Stored items
__________

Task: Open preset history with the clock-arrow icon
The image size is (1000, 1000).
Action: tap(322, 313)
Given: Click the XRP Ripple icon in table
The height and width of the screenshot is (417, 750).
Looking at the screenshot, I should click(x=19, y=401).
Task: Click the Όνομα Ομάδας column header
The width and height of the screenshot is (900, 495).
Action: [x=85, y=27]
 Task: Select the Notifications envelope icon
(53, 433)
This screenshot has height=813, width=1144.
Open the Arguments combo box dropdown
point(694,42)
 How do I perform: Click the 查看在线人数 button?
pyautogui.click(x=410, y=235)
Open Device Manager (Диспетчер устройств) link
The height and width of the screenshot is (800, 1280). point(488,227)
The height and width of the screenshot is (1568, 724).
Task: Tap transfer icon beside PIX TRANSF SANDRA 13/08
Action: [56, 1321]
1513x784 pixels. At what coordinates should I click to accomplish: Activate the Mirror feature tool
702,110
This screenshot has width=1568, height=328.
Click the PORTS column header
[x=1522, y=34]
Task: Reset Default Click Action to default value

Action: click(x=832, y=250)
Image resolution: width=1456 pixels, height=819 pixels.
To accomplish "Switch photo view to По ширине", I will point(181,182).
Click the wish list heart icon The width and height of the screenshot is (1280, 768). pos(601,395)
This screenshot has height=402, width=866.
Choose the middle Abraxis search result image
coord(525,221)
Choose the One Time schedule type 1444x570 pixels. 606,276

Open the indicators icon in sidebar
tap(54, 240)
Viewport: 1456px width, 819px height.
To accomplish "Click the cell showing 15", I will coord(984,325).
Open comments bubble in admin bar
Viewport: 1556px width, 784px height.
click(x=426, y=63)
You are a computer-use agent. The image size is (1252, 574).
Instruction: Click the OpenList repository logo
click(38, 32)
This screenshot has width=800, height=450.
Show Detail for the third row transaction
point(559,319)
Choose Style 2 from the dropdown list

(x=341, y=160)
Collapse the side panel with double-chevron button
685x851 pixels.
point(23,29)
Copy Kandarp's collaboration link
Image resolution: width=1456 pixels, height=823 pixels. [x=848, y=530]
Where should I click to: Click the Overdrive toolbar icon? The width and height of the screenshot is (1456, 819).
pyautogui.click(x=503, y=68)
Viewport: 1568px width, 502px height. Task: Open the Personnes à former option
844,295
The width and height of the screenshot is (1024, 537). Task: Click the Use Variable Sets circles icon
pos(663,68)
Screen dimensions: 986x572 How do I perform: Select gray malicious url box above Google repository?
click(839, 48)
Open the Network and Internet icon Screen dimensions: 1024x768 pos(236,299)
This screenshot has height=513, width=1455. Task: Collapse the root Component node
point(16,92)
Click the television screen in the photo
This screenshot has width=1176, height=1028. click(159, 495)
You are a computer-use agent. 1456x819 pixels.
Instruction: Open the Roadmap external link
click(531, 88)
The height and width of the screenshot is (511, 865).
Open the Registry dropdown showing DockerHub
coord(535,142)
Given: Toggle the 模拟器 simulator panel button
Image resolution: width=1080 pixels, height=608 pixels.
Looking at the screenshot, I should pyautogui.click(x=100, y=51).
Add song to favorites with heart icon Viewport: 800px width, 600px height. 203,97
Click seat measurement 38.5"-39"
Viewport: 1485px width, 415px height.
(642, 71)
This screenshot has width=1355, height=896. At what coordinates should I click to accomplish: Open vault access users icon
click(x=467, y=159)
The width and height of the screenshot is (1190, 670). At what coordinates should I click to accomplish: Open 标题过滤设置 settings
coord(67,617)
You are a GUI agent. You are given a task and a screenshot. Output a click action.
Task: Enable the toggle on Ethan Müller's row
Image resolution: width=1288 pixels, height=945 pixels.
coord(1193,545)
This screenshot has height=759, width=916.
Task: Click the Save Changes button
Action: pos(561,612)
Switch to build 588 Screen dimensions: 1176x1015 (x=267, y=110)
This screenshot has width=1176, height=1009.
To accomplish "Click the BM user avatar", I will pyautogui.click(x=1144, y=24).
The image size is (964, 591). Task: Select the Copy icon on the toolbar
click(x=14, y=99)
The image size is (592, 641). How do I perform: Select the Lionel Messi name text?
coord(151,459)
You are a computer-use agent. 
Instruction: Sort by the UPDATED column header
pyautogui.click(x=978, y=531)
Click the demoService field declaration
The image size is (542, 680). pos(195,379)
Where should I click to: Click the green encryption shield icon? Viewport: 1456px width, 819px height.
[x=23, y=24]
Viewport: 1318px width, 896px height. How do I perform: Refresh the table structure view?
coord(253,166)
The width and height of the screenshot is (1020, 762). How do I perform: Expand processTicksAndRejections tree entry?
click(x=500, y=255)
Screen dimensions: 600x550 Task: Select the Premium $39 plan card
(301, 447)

__________

● Short problem: Locate every line in the rows above that contains the word "toolbar", and copy each of those lines.

● Worked solution:
Where should I click to: Click the Overdrive toolbar icon? The width and height of the screenshot is (1456, 819).
The image size is (964, 591). Task: Select the Copy icon on the toolbar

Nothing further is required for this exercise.